• [Exercise details]: Return each line exactly, from the one that has "The image size" through the end of the entries, both ends included. Pictures do not belong.
****
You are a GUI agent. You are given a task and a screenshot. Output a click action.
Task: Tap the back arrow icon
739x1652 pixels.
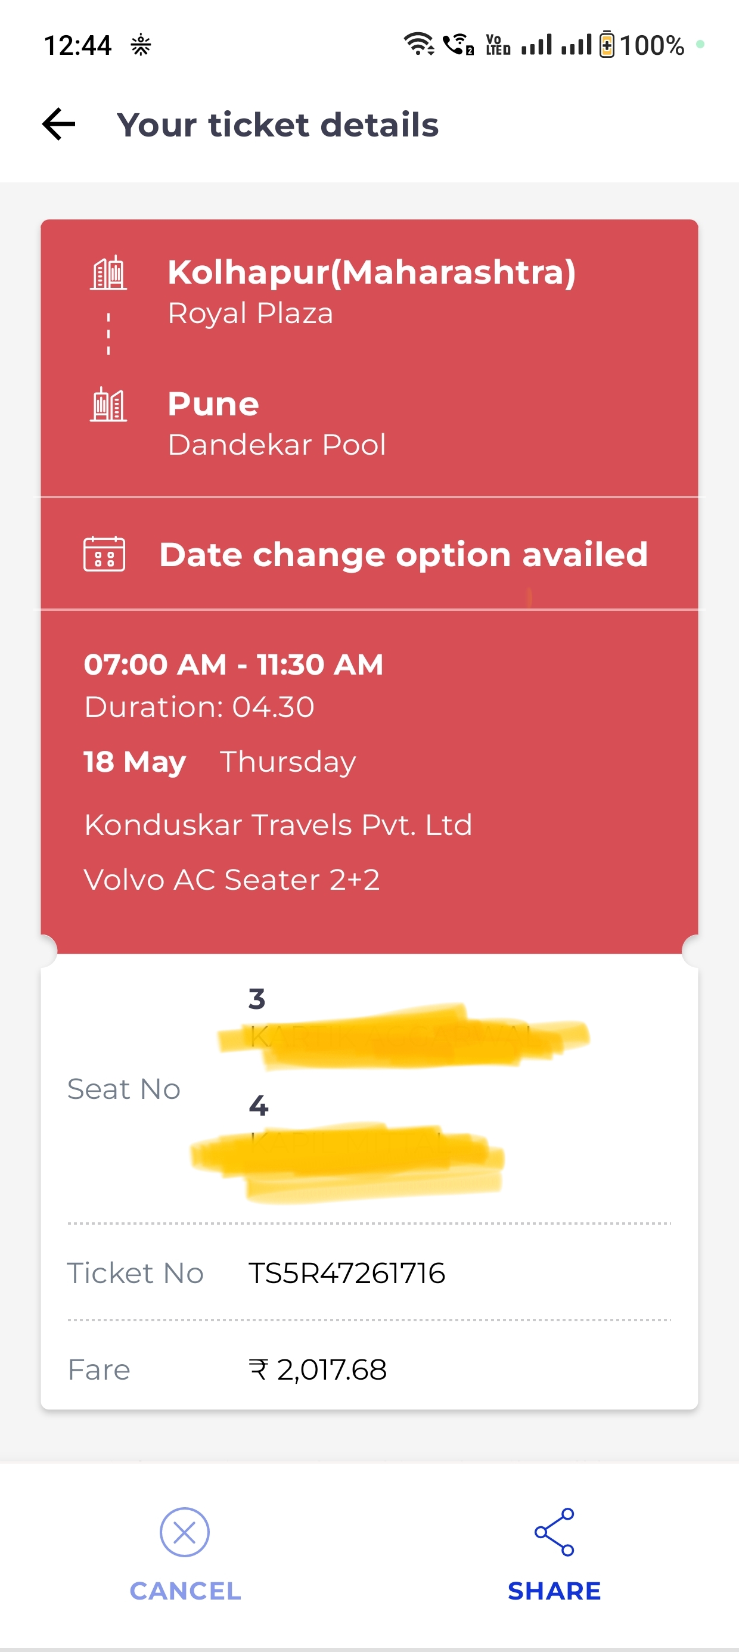[x=58, y=124]
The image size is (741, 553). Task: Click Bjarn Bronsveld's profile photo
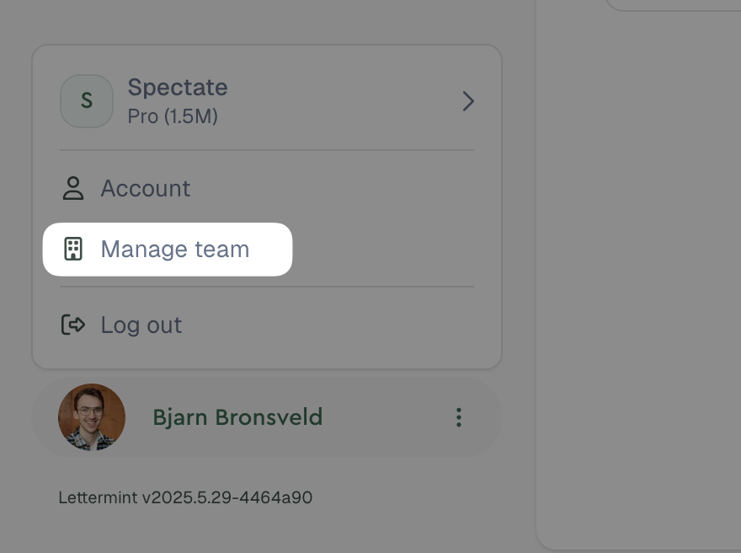pyautogui.click(x=92, y=416)
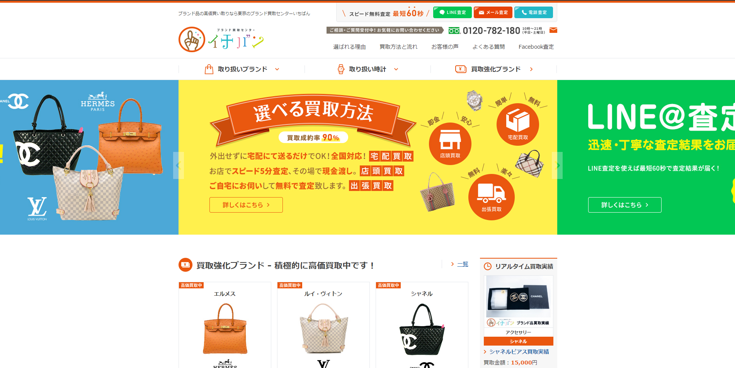
Task: Click the orange mail envelope icon beside phone number
Action: [x=553, y=30]
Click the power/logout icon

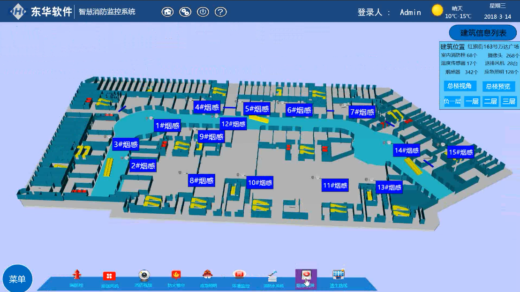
****
• [Task output]:
The image size is (741, 553). Task: Click Bjarn Bronsveld's profile photo
pyautogui.click(x=92, y=416)
Task: Click the orange mail envelope icon beside phone number
Action: [x=553, y=30]
Click the power/logout icon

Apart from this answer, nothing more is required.